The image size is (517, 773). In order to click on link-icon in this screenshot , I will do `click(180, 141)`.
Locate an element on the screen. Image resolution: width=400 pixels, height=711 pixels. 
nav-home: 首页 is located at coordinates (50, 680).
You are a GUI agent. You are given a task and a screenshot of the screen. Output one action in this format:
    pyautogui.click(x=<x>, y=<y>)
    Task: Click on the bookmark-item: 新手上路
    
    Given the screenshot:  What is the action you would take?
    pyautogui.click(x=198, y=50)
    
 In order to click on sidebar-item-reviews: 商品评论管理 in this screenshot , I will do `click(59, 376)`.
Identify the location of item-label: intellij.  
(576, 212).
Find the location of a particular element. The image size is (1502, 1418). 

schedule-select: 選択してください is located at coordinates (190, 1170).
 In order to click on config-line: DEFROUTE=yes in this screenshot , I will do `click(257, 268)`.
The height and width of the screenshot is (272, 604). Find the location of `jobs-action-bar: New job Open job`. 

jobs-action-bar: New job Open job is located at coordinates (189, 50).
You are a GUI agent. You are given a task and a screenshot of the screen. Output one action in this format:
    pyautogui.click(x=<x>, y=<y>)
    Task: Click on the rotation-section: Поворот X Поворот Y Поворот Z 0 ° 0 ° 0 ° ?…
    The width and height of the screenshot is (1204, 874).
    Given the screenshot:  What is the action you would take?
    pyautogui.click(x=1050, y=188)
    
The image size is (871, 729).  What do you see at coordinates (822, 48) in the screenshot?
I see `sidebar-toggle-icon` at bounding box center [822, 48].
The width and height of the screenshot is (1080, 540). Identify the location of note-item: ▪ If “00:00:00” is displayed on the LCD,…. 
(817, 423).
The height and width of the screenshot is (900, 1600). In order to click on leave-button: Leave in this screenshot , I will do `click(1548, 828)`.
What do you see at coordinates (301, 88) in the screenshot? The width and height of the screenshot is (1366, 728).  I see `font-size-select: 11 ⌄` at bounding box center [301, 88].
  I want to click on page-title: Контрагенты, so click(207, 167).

____

Can you copy the whole listing above word for word, keeping every line as it stands?

[Response to the exercise]:
The image size is (517, 773). In order to click on link-icon in this screenshot , I will do `click(180, 141)`.
Locate an element on the screen. Image resolution: width=400 pixels, height=711 pixels. 
nav-home: 首页 is located at coordinates (50, 680).
You are a GUI agent. You are given a task and a screenshot of the screen. Output one action in this format:
    pyautogui.click(x=<x>, y=<y>)
    Task: Click on the bookmark-item: 新手上路
    
    Given the screenshot:  What is the action you would take?
    pyautogui.click(x=198, y=50)
    
 In order to click on sidebar-item-reviews: 商品评论管理 in this screenshot , I will do `click(59, 376)`.
Identify the location of item-label: intellij.  
(576, 212).
Find the location of a particular element. The image size is (1502, 1418). 

schedule-select: 選択してください is located at coordinates (190, 1170).
 In order to click on config-line: DEFROUTE=yes in this screenshot , I will do `click(257, 268)`.
The height and width of the screenshot is (272, 604). Find the location of `jobs-action-bar: New job Open job`. 

jobs-action-bar: New job Open job is located at coordinates (189, 50).
You are a GUI agent. You are given a task and a screenshot of the screen. Output one action in this format:
    pyautogui.click(x=<x>, y=<y>)
    Task: Click on the rotation-section: Поворот X Поворот Y Поворот Z 0 ° 0 ° 0 ° ?…
    The width and height of the screenshot is (1204, 874).
    Given the screenshot:  What is the action you would take?
    pyautogui.click(x=1050, y=188)
    
The image size is (871, 729).  What do you see at coordinates (822, 48) in the screenshot?
I see `sidebar-toggle-icon` at bounding box center [822, 48].
The width and height of the screenshot is (1080, 540). Identify the location of note-item: ▪ If “00:00:00” is displayed on the LCD,…. 
(817, 423).
The height and width of the screenshot is (900, 1600). In order to click on leave-button: Leave in this screenshot , I will do `click(1548, 828)`.
What do you see at coordinates (301, 88) in the screenshot? The width and height of the screenshot is (1366, 728).  I see `font-size-select: 11 ⌄` at bounding box center [301, 88].
  I want to click on page-title: Контрагенты, so click(207, 167).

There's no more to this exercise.